Read the full story here:

Summary of the day so far …

  • Patriarch Kirill of Moscow has called for a ceasefire and a Christmas truce in Ukraine. In a statement posted to the church’s website, Kirill said he appealed to “all parties involved in the internecine conflict” for the ceasefire, so that “Orthodox people can attend services on Christmas Eve and the day of the Nativity of Christ”. The patriarch has faced stern external criticism for his support of Russia’s invasion of Ukraine.

  • Ukraine’s gross domestic product fell by 30.4% in 2022 – the largest annual fall in over 30 years – because of the war with Russia, the economy minister Yulia Svyrydenko said this morning. Svyrydenko said in a statement that Ukraine’s economy had suffered its largest losses since it won independence from the Soviet Union in 1991 although the fall was less than initially expected.

  • The Turkish president, Recep Tayyip Erdoğan, told Vladimir Putin in a phone call that peace efforts in the Russia-Ukraine war should be supported by a unilateral ceasefire and a “vision for a fair solution”, the Turkish presidency said on Thursday.

  • Pavlo Kyrylenko, Ukraine’s governor of Donetsk oblast – one of the regions which the Russian Federation claims to have annexed – has posted a status update in which he says two people have been killed by Russian fire in the last 24 hours.

  • Overnight, Denis Pushilin, head of the self-proclaimed Donetsk People’s Republic (DPR), has said that service personnel injured in the attack on the barracks in occupied Makiivka have been mostly transferred to hospitals within Russia.

  • The US is looking at ways to target Iranian drone production through sanctions and export controls, the White House said. Washington previously imposed sanctions on companies and people it accused of producing or transferring Iranian drones that Russia has used against Ukraine.
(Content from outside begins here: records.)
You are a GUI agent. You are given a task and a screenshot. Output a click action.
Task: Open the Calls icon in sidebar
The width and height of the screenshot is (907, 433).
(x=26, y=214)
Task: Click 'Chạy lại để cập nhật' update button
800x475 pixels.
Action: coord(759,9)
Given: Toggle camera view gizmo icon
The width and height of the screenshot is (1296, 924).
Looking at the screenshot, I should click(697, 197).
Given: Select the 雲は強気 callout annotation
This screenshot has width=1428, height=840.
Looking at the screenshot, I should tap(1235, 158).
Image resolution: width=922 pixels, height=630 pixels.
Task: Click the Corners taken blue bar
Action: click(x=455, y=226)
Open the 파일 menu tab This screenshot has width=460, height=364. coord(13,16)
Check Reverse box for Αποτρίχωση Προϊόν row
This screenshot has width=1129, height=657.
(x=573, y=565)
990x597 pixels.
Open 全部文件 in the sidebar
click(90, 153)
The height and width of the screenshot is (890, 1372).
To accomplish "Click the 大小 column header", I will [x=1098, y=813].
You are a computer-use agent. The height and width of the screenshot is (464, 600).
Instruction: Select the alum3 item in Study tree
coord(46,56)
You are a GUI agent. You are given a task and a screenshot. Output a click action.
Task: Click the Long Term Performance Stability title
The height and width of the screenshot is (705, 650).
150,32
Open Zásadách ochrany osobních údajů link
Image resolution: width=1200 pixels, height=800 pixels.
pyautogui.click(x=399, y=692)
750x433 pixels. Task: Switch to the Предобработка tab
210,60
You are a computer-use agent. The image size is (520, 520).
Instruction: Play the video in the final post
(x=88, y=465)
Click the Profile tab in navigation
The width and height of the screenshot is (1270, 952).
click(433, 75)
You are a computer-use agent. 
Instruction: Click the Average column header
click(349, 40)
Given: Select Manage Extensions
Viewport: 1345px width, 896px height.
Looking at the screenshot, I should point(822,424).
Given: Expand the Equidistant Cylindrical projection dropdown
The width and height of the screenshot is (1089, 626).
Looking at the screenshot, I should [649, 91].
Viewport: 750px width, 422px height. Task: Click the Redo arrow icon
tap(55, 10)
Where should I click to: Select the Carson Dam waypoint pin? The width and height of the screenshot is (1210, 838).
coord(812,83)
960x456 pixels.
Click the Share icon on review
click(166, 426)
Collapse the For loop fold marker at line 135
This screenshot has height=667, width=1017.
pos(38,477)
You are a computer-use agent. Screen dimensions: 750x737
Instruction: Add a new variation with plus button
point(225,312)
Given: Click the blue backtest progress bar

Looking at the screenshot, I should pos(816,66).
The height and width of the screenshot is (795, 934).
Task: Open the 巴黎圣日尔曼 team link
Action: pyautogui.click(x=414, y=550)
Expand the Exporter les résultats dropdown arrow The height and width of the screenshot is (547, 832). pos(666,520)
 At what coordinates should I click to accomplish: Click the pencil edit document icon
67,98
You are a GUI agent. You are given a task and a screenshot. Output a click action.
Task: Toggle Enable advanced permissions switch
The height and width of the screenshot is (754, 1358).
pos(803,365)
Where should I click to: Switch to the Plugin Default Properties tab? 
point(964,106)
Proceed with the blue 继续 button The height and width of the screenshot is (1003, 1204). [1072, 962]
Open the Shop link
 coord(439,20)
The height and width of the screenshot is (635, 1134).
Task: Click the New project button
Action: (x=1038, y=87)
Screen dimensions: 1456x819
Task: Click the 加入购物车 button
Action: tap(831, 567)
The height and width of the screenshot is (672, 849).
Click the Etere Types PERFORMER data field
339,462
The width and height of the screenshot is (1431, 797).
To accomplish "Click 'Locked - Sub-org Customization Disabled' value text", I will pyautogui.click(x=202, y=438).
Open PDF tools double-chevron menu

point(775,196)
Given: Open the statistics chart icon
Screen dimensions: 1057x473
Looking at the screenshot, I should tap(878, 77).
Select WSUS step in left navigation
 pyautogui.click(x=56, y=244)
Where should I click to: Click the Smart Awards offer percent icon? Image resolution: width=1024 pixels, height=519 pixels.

  • The United States is not “hand-wringing” over the mass casualties of Russian soldiers in a Ukrainian attack reportedly using US-supplied artillery, a senior White House official said Wednesday. After criticism in Russia over the use of US-delivered weaponry by Ukrainian defenders, including in the Makiivka strike, the national security council spokesperson John Kirby said Russia is to blame.

  • Heavy fighting around the largely ruined, Ukrainian-held city of Bakhmut is likely to persist for the foreseeable future, with the outcome uncertain as Russians have made incremental progress, according to a senior US administration official.

  • The Ukrainian deputy defence minister said significant Russian losses meant Moscow would probably have to announce a second partial mobilisation in the first quarter of the year.

  • Ukraine’s efforts to increase exports under the Black Sea grain deal with Russia are focused on securing faster inspections of ships rather than including more ports in the initiative, a senior Ukrainian official said on Wednesday.

That is it from me, Martin Belam, for now. I will be back later. Léonie Chao-Fong will be with you for the next few hours.